Rodrigo Brión Insua (A Pobra do Caramiñal, 1995). Grado de Periodismo en la Universidad de Valladolid (2013-17). Redactor en Galiciapress desde 2018. Autor de 'Nada Ocurrió Salvo Algunas Cosas' (Bohodón Ediciones, 2020).
En Twitter: @Roisinho21
Nadie sobrevive a la vida. La ciencia ha demostrado que el 100% de las personas mueren con el paso del tiempo. Del mismo modo, todos somos potencialmente inmortales. Al menos, hasta que se demuestre lo contrario. Y suele demostrarse, como así lo corroboran las pruebas existentes. Todos nos acabaremos yendo en algún momento. Algunos más tarde que otros. La mayoría antes de lo deseado y una parte de la población demasiado pronto, muriendo sin haber vivido.

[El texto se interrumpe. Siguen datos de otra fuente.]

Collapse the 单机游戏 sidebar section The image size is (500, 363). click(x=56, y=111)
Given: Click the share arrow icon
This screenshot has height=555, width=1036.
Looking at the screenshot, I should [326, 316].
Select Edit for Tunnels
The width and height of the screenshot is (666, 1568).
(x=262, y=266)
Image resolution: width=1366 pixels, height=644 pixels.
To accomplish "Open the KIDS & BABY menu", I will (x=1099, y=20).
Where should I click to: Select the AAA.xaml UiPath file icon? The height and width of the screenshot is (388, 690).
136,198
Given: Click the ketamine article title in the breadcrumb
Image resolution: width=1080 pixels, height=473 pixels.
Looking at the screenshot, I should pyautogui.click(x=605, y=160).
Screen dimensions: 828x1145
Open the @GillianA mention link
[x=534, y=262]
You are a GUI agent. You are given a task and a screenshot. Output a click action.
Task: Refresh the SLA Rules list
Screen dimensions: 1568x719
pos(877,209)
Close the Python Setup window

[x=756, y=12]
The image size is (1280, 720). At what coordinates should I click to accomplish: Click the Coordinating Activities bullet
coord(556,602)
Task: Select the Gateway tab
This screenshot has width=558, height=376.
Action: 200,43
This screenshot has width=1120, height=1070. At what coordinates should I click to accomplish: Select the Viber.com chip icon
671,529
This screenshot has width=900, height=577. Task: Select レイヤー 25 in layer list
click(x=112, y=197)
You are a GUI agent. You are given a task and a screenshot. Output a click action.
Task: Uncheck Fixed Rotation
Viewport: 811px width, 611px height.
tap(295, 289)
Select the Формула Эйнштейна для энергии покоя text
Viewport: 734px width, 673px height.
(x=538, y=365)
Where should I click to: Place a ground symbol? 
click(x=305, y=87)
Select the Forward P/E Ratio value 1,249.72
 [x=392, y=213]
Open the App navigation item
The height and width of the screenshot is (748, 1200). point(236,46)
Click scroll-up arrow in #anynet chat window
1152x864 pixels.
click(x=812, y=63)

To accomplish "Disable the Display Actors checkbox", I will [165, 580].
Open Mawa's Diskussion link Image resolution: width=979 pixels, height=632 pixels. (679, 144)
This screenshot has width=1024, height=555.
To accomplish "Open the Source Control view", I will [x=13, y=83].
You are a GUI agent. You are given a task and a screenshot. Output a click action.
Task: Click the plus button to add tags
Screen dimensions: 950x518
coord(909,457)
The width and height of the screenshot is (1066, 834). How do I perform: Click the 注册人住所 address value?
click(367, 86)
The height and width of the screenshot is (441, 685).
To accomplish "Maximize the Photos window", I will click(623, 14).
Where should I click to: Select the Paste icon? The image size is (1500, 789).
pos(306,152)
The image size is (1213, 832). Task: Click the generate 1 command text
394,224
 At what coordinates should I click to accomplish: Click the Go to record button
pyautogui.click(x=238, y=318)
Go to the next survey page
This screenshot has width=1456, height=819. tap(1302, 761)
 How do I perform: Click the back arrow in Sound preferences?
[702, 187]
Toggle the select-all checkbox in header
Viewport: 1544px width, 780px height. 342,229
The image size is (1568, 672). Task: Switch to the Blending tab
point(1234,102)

Casi siempre se van los mejores, o eso dicen. “No habrá cabrones en el mundo que se tuvo que morir Chiquito”, afirmó un día, con acierto y amargura, Berto Romero.
Tuvo que ser un elemento prácticamente subatómico y tan inasible como el coronavirus el que nos recordase, una vez más, lo frágiles que somos, lo diminutos y volátiles que podemos llegar a ser ante los elementos, ante todo aquello que no controlamos. Porque, en realidad, no poseemos ni disponemos de los mandos de nada. Somos ingobernables. Ni siquiera podemos saber si en verdad gozamos de libre albedrío o si, por el contrario, todo responde a una suerte de determinismo insoslayable. Tan pronto cerramos los ojos en la guardería como los abrimos en la universidad. Todo ha transcurrido en un microsegundo y no nos hemos percatado de las experiencias que nos atravesaron en ese lapso temporal que hemos vivido con los ojos cerrados. Tanto estamos como no estamos. Incluso podemos estar sin ser. Pregúntale a mi abuela. Con suerte te responderá algo coherente. O tal vez te confunda conmigo.
Pero hay algo peor que irse: querer marcharse. El concepto de “sacarse de en medio” es terrible. Pensar que estorbas o, pero aun, que no pintas nada, me resulta terrorífico. Y, sin embargo, la idea del suicidio ronda muchas cabezas, más de las que pensamos. Transitan entre nosotros, compartimos el ascensor con ellas, las invitamos a cañas, las saludamos en el trabajo y hasta convivimos con personas que, desde hace ya algún tiempo, valoran seriamente la posibilidad de ser ellos los que enciendan las luces del after, pongan 'El vals del obrero' en el reproductor y anuncien, sin decírselo a nadie, que la fiesta, por su parte, ha llegado a su término.
Que tu cerebro ponga punto y final, dando la orden de apagar el sistema, fue la principal causa de muerte externa en 2020, con casi 4.000 esquelas -que sepamos- según el INE. Una cada dos horas, prácticamente. La tasa de suicidio ha ido aumentando en los últimos años, hasta un 2021 que, según los pronósticos, batirá todos los registros. La crisis sanitaria no solo agravó el problema, sino que afinó la puntería: por cada menor de 30 años que murió de covid se suicidaron cuatro. Esta no es una pandemia silenciosa; es una pandemia silenciada. Silenciada por todos aquellos que se niegan a hablar de la muerte, de normalizarla, de arrojar luz sobre las mentes oscuras, de no querer emplear la palabra suicidio por si alguien está escuchando y, al oírla, siente el clic que le hace ver las tijeras con otros ojos.
Por eso, es importante que nos sentemos un momento a hablar sin necesidad de desgracias que nos inviten a la reflexión. No precisamos más Verónica Forqué, Avicii, Marilyn Monroe, Enke, Mac Miller o van Gohg para ponernos manos a la obra. No hace falta fama para necesitar atención y ayuda. Y no importa quién seas o dónde te encuentres: si necesitas auxilio buscalo. Búscame a mí incluso. Sigue el consejo de Carmelo Romero -quien por cierto sigue ocupando su escaño- y “vete al médico”, como le sugirió en su día a Iñigo Errejón cuando hablaba sobre la ruina del sistema que debería salvaguardar nuestra salud mental. Y, sobre todo, no hagamos oídos sordos ni pasemos de puntillas cuando alguien nos da muestras de que necesita ayuda, porque lo normal es que uno no anuncie que va a tomar la vía de servicio. Escuchar. Atender. Comprender. Nunca juzgar. Recurrir a profesionales cualificados. Pasos sencillos que podemos hacer en la intimidad, con serenidad y empatia hacia el que necesita socorro. Ya está bien reunirse con amigos en terrazas a hablar de la vida. Vamos a hablar de la muerte.